Wesley Brown and John O’Shea each agreed moves to Sunderland on Thursday, ending more than a decade of the pair at Old Trafford. Between them the players have appeared on more than 750 occasions for Manchester United, not representing the very best players at Old Trafford, but invaluable members of Sir Alex Ferguson’s squad nonetheless. With the pair’s departure Ferguson loses not only experience and loyalty but a genuine sense of what being a United play entails.
Brown, 31, completed a medical at the Stadium of Light on Thursday and has agreed a four-year with Steve Bruce’s Wearsiders. The fee, which is officially ‘undisclosed’, will net United £1 million for youth team product. Meanwhile, O’Shea, 30, also completed a move to Sunderland, having passed a medical and agreed a four-year contract with the club. United will earn a fee of around £5 million for the Waterford-born Irishman.
Each has lost his place in the United first team – some might say neither ever fully earned it – with Brown falling out of favour following a well-publicised argument with Ferguson during last summer’s tour of North America. Few players have ever returned from falling foul of the Scot’s ire; that Brown reportedly called Ferguson a “c*nt” cannot have helped the Longsight-born player’s cause.
Despite the breakdown in the relationship between player and manager Ferguson was magnanimous with his praise of Brown today, praising the 31-year-old’s commitment to the cause since his début in 1998.
“He was a product of the youth system and marked himself out from an early age as one of his generation’s most natural defenders,” Ferguson told ManUtd.com.
“In his time with us, he certainly became a favourite with the fans for his no-nonsense approach to the game and his infectious personality.
“It’s always the hardest of decisions to let loyal servants go. But life moves on and, unquestionably, Wes will get the chance to make a real contribution to Steve Bruce’s Sunderland and I’m delighted to be passing him into such good hands. Everyone connected with United wishes him a long and happy stay at Sunderland.”

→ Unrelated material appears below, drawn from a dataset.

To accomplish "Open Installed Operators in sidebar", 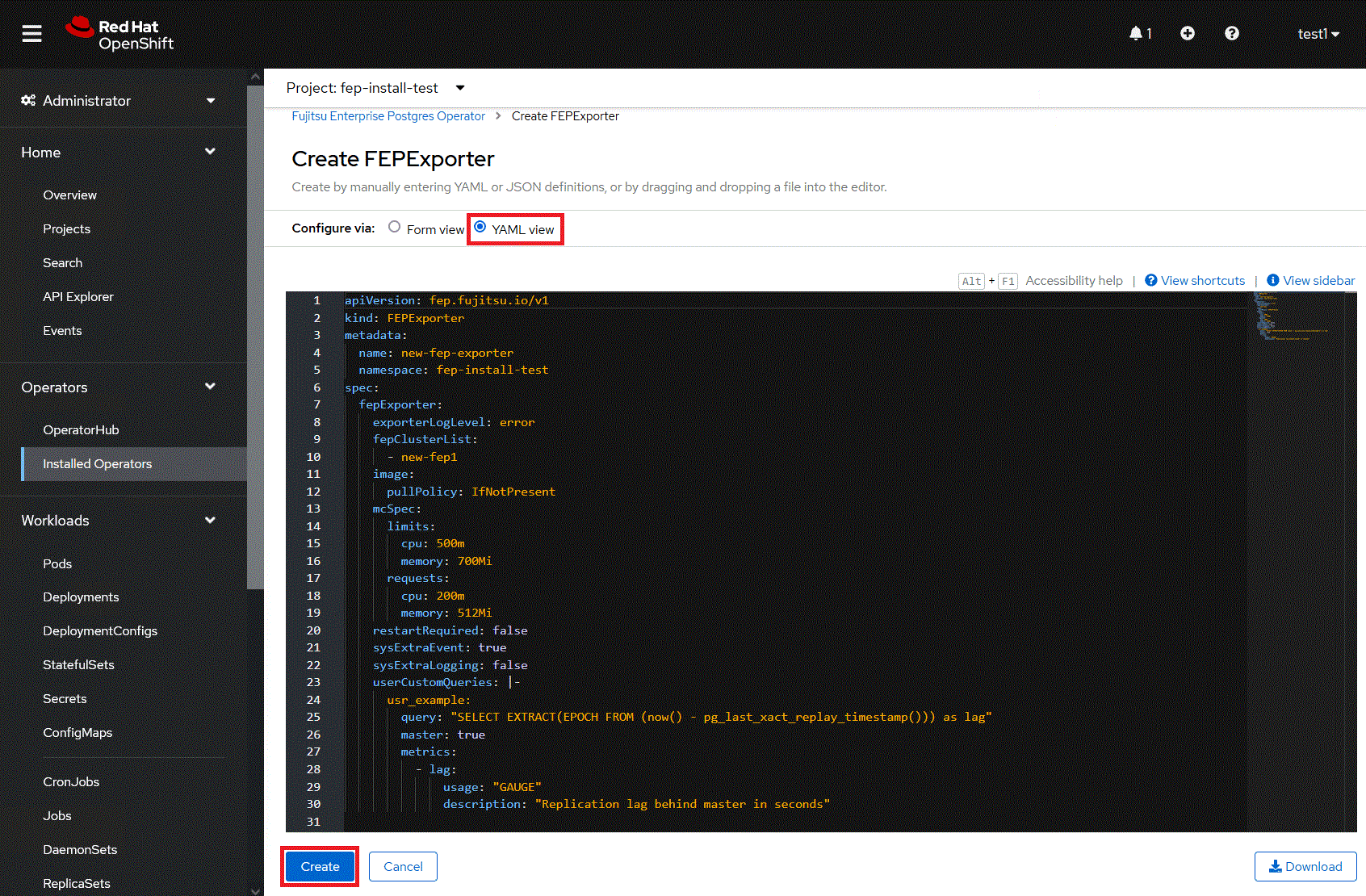I will tap(98, 464).
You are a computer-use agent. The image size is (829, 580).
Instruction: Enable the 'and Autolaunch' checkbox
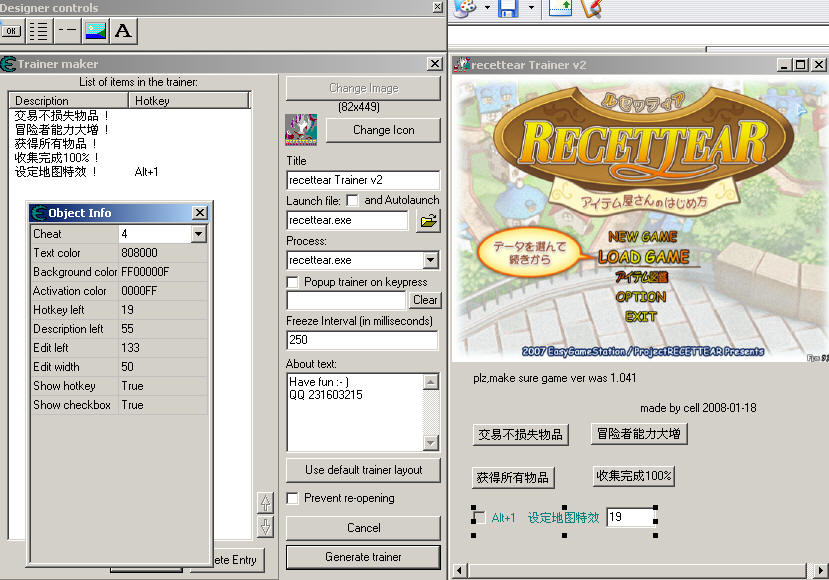pyautogui.click(x=353, y=200)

Brown has always been one of the most naturally gifted English defenders; a home-made Rio Ferdinand whose talent was only ever limited by injury. It is no disservice to say that had it not been for one of the game’s most lengthy injury records Brown could have amassed more than a century of caps for England, and not just 23. He would surely have also made more than 500 appearances for United bar for frequent trips to the treatment room.
The player earned rave reviews for early appearances at right-back, including the 6-2 thrashing of Brondby in Copenhagen during the treble-winning season, but it was at centre-half that the defender was at his natural best, offering the Reds acceleration over 20 yards, a fearless competitive streak and perfect timing.
“It was disappointing not to have played as much as I could at Manchester United over the last couple of seasons so just to know that I’ll be back in, playing, I’m focusing on that really and looking forward to it,” said Brown.
“Last season, I couldn’t get into the team and that was frustrating but that’s football and you move on. Sunderland is a big club and Steve Bruce was a big factor coming into it. That’s what it came down to really. When I was younger, I used to watch Steve and I’ve known him a bit as well so it was fine. I know a couple of lads who have been here and they say it’s a wonderful club and I thought this was the place for me to come.”
Brown will join former Reds Phil Bardsley, Kieron Richardson and Fraizer Campbell on Wearside, together with O’Shea. United midfielder Darron Gibson is also wanted by Bruce, although Sunderland baulked at the midfielder’s opening salary demands during negotiations. Together the trio were the subject of a £12 million bid in late June.
Meanwhile, O’Shea arguably has never possessed the same natural talent as Brown but won over United’s supporters with a vibrant début campaign, largely at left-back. The popular chant of “Johnny marching down the wing” began during O’Shea’s early years at the club that promised so much but rarely delivered in subsequent campaigns.
O’Shea’s versatility undermined his attempt to earn a regular first-team place, while also offering the Irishman a longevity at Old Trafford that bemused many fans. The player appeared across the back-four, in central midfield and even in goal during more than a decade at the club.
“John has been a solid, consistent part of Manchester United’s squad for well over a decade which goes to show the fantastic pedigree of player we have signed,” claimed Bruce on Thursday.
“He is a wonderful professional both on and off the field and his wealth of experience and versatility will be great attributes for us. I’m delighted with the players we’ve been able to secure ahead of the new season.”
Allowing Brown and O’Shea to move on for relatively modest fees is part of an unwritten Old Trafford policy of rewarding loyalty with minimal barriers for the players involved. The reward: long-term security at Sunderland that would not have been available at Old Trafford.
Supporters and ex-colleagues will wish the pair the best, while room has been made in Ferguson’s squad for younger players to come through.